* begin EXTRACTED DATA *
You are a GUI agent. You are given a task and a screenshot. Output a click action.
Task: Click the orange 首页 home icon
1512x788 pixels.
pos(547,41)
* end EXTRACTED DATA *
* begin EXTRACTED DATA *
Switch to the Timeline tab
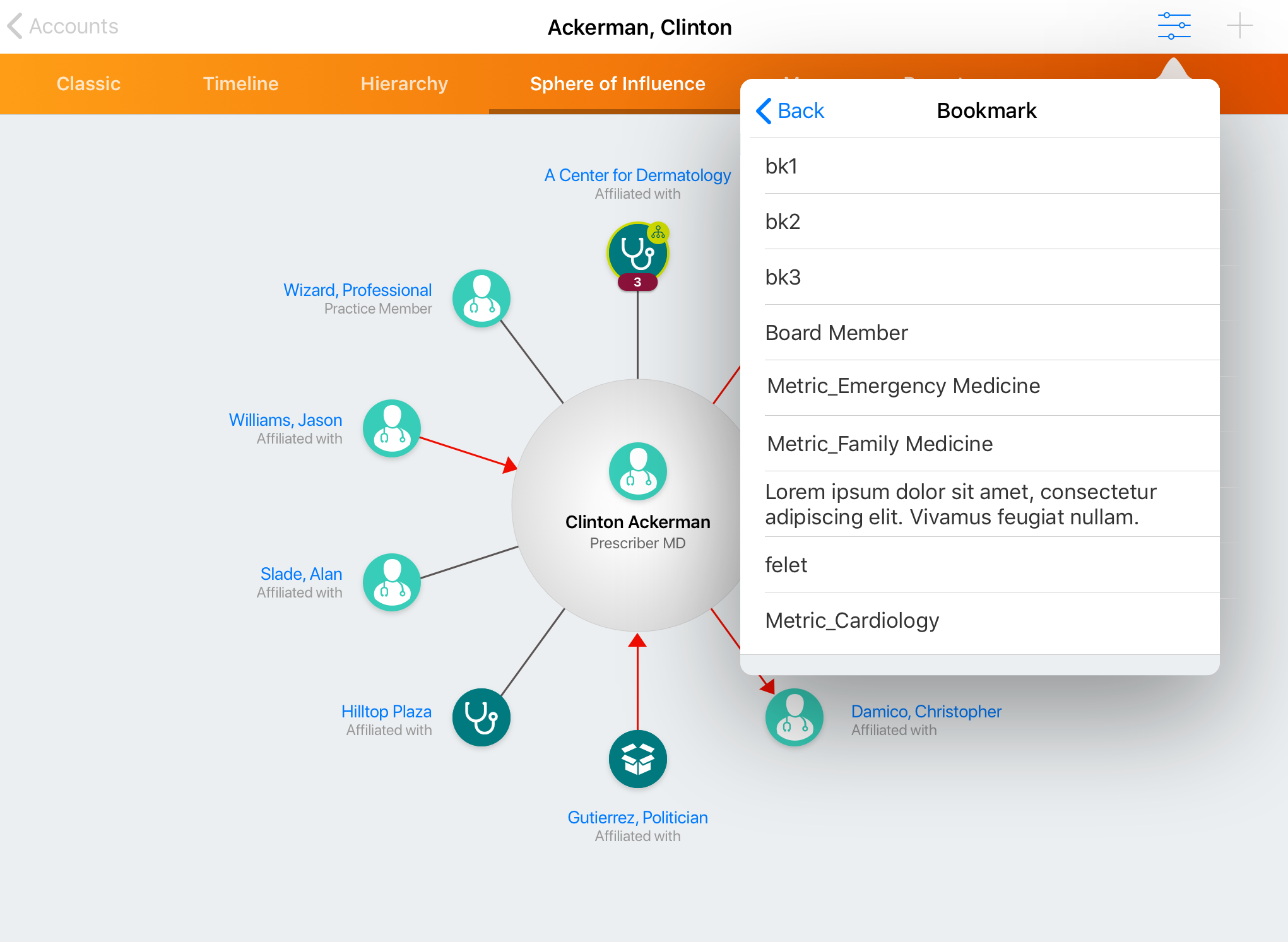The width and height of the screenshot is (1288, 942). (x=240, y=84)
* end EXTRACTED DATA *
REQUEST:
Rewrite the lines starting at the one containing "You are a GUI" and ending at the one containing "pos(547,41)", swapping "click action" for "tap action" and leaving everything else unchanged.

RIGHT ANSWER:
You are a GUI agent. You are given a task and a screenshot. Output a tap action.
Task: Click the orange 首页 home icon
1512x788 pixels.
pos(547,41)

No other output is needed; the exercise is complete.